PASSAGE FOURNI

☆ ☆ ☆

L'Agence européenne de la sécurité aérienne (AESA) a présenté le 1er octobre 2012 ses propositions pour de nouvelles règles harmonisées en Europe afin de lutter contre la fatigue des pilotes, qui doivent entrer en vigueur d'ici fin 2015.

L'AESA a proposé une trentaine de mesures de sécurité pour les 27 pays de l'Union européenne ainsi que la Suisse, la Norvège, l'Islande et le Liechtenstein, sous forme d'amendements par rapport à une réglementation européenne déjà existante mais non totalement harmonisée.

Les mesures phares consistent à réduire le maximum autorisé de temps de service de vol (TSV) et à augmenter le temps de repos minimum pour des vols à des heures défavorables, comme en période de nuit ou à l'aube, et à tenir mieux compte des effets du décalage horaire, a précisé l'AESA.

La fatigue est "l'un des principaux facteurs affectant la performance" des pilotes, présentant donc une menace directe pour la sécurité aérienne, rappelle l'Agence dans un communiqué.

☆ ☆ ☆

DONNÉES
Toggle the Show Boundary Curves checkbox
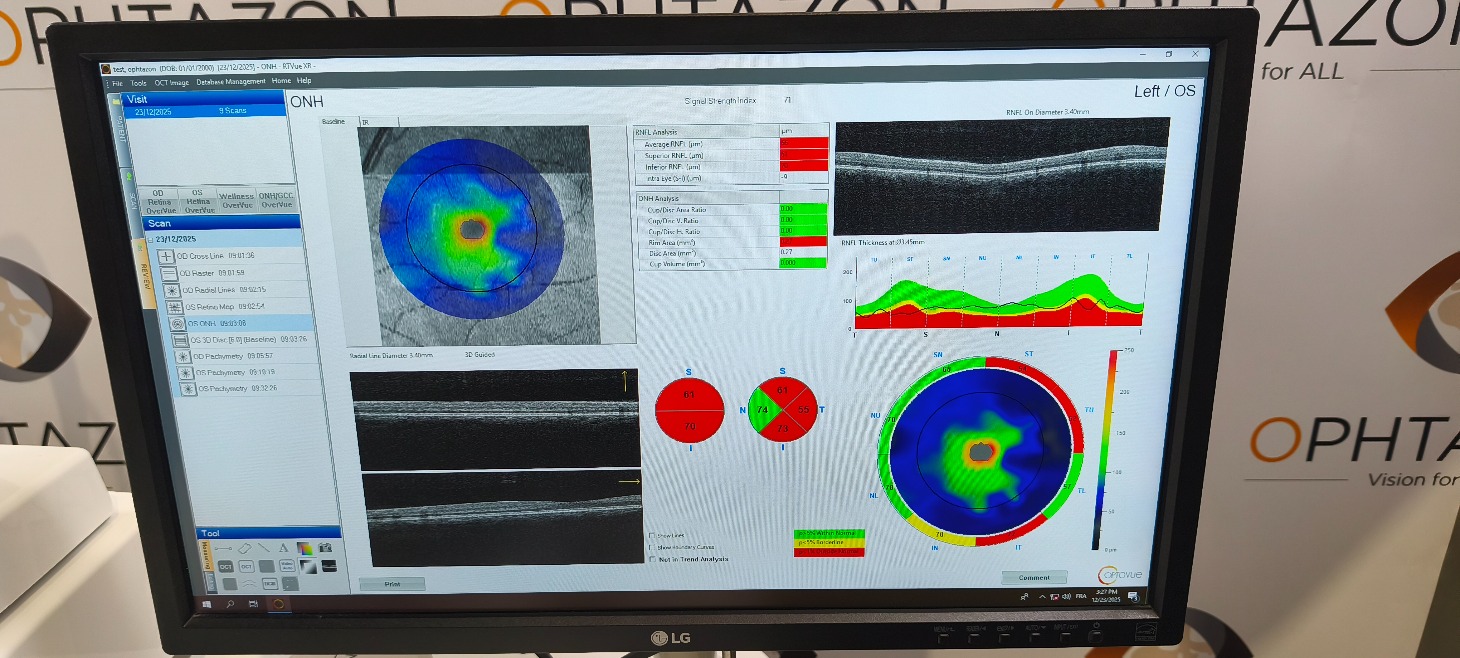652,546
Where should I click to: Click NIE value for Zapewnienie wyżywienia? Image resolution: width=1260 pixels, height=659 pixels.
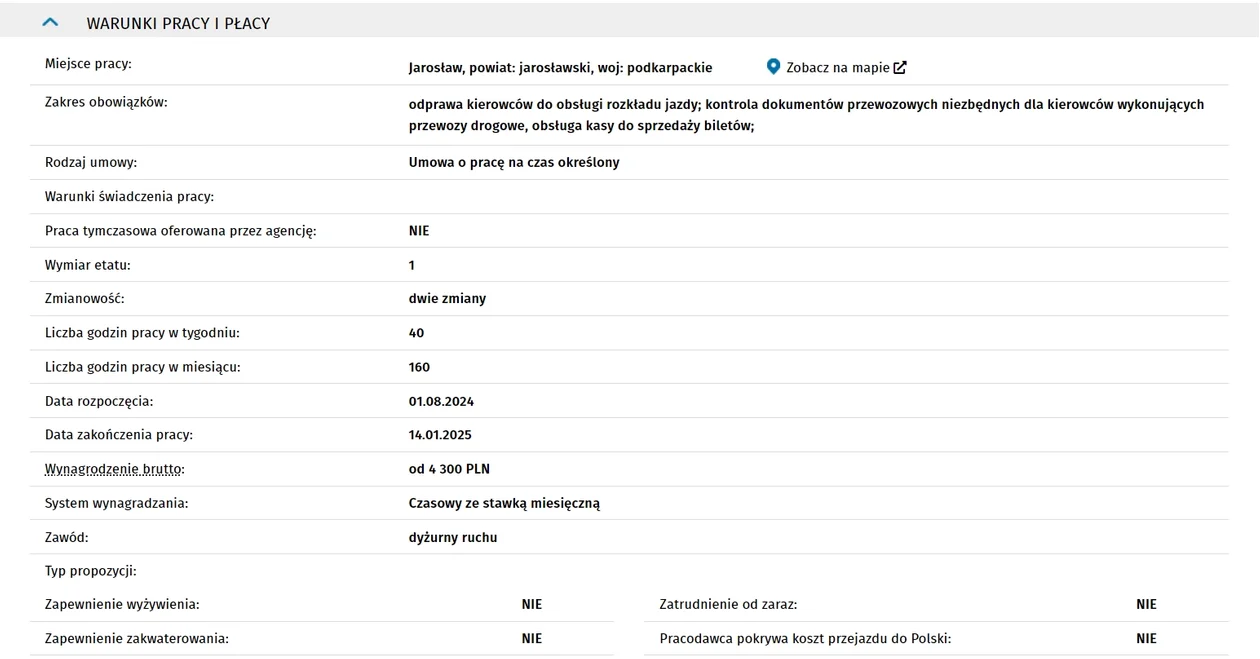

☆ ☆ ☆

OBJECTIF DE L'EXERCICE
Rédigez la suite du passage sur les règles européennes contre la fatigue des pilotes, en reprenant juste après sa dernière phrase.

PROBLÈME RÉSOLU
Les propositions de l'AESA vont être remises à la Commission européenne en vue de leur finalisation, puis devront être approuvées par les Etats membres.

Les mesures proposées par l’AESA n’ont pas été bien reçues par la profession au Luxembourg, en Allemagne et en France

Au Luxembourg

Le président de l'ALPL, Paul Reuter, le 3 octobre 2012 lors de la conférence de presse de son syndicatL’Association luxembourgeoise des pilotes de ligne (ALPL), affiliée à la central syndicale chrétienne LCGB, qui regroupe 550 pilotes et revendique pour elle un taux d’adhésion de 90 % des pilotes dans les compagnies Luxair et Cargolux, a réagi à ces propositions lors d’une conférence de presse le 3 octobre 2012 avec son président, Paul Reuter. L’ALPL avait déjà organisé le 3 août 2012 avec le slogan "Méfiez-vous : votre sécurité est menacée!" une distribution de tracts à l’aéroport afin de prévenir les passagers que la sécurité sur les vols aériens pourrait connaître une dégradation sensible au cours de l'année 2013.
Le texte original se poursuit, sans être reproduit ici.